Fayçal e seus presuntos
Ele instalou seu negócio nas proximidades de Huelva, na Andaluzia, a 620
quilômetros de Madri, com apoio de uma sociedade de criadores de ovinos que não
liga para as leis religiosas, quer apenas vender cordeiro. Ali funciona a
Balkis Gourmet, batizada com o nome islâmico da rainha de Sabá, que viveu no
século 10 a.C. em um reino formado pelos atuais territórios da Etiópia e do
Iêmem. Na verdade, Fayçal mira o mercado dos países muçulmanos. Só a Arábia
Saudita encomendou este ano 1 tonelada de jamón de cordero.
A rainha de Sabá
Além do mais, trata-se de presunto halal, ou seja, permitido pelas leis
islâmicas, pois o ovino foi abatido conforme os preceitos do Alcorão (o livro
sagrado dos muçulmanos), válidos também para o bovino, o caprino e o galiforme
(frango, galinha ou galo). No momento do sacrifício, o animal deve se encontrar
saudável, “inequivocamente vivo” e virado para a cidade sagrada de Meca, no sudoeste da Arábia Saudita. Quem o realiza tem de
ser muçulmano e conhecer as regras islâmicas.
O ritual transcorre com faca afiada. Corta-se o pescoço do animal antes da
traquéia, o mais rápido possível, para abreviar o sofrimento e esgotar
completamente o sangue, cujo consumo os muçulmanos abominam, pois acreditam
abrigar a alma. Antes do abate, pronuncia-se a frase: “Em nome de Alá, o mais
Bondoso, o mais Misericordioso”. Já no caso das carnes haram (proibidas pelas
leis islâmicas), sejam as de porco, cobra, cachorro, gato, tigre ou de todos os
animais carnívoros, não existe possibilidade de purificá-las.
A Balkis Gourmet processa seus cordeiros entre outubro e março, cada um com
menos de seis meses de idade e pesando no máximo 50 quilos. O presunto resulta
com cerca de três quilos de peso e sai por 100 euros a peça. A cor interna se
apresenta mais escura do que a do produto de porco. Por ter menos gordura entre
as fibras, não é tão untuoso quanto o outro. Sente-se ligeiro sabor da carne
ovina, mascarado pelo sal. Há uma versão defumada, mais deliciosa.

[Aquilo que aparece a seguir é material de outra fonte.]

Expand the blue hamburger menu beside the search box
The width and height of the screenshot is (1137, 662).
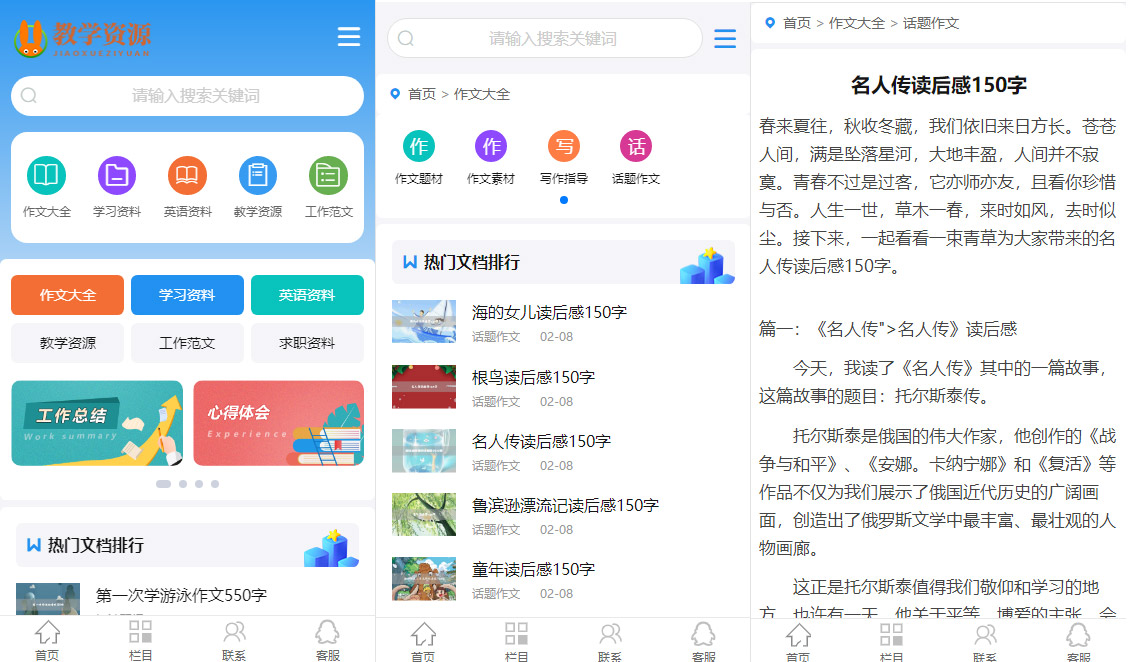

Embora a Balkis Gourmet se volte para os países árabes, há procura pelo seu
jamón de cordero dentro da Europa, onde se multiplica a população de fé
muçulmana. Aliás, cresce no Velho Continente o interesse por todas as carnes
que sejam halal. No Reino Unido e Irlanda, onde quase 5% da população se
declara crente em Alá, a rede americana Subway, especializada em sanduíches e
saladas, acaba de anunciar que 185 endereços seus baniram os produtos não
preparados segundo os rituais muçulmanos. “A Europa pós-cristã se submete ao
islamismo”, comentou o The
Times, de Londres.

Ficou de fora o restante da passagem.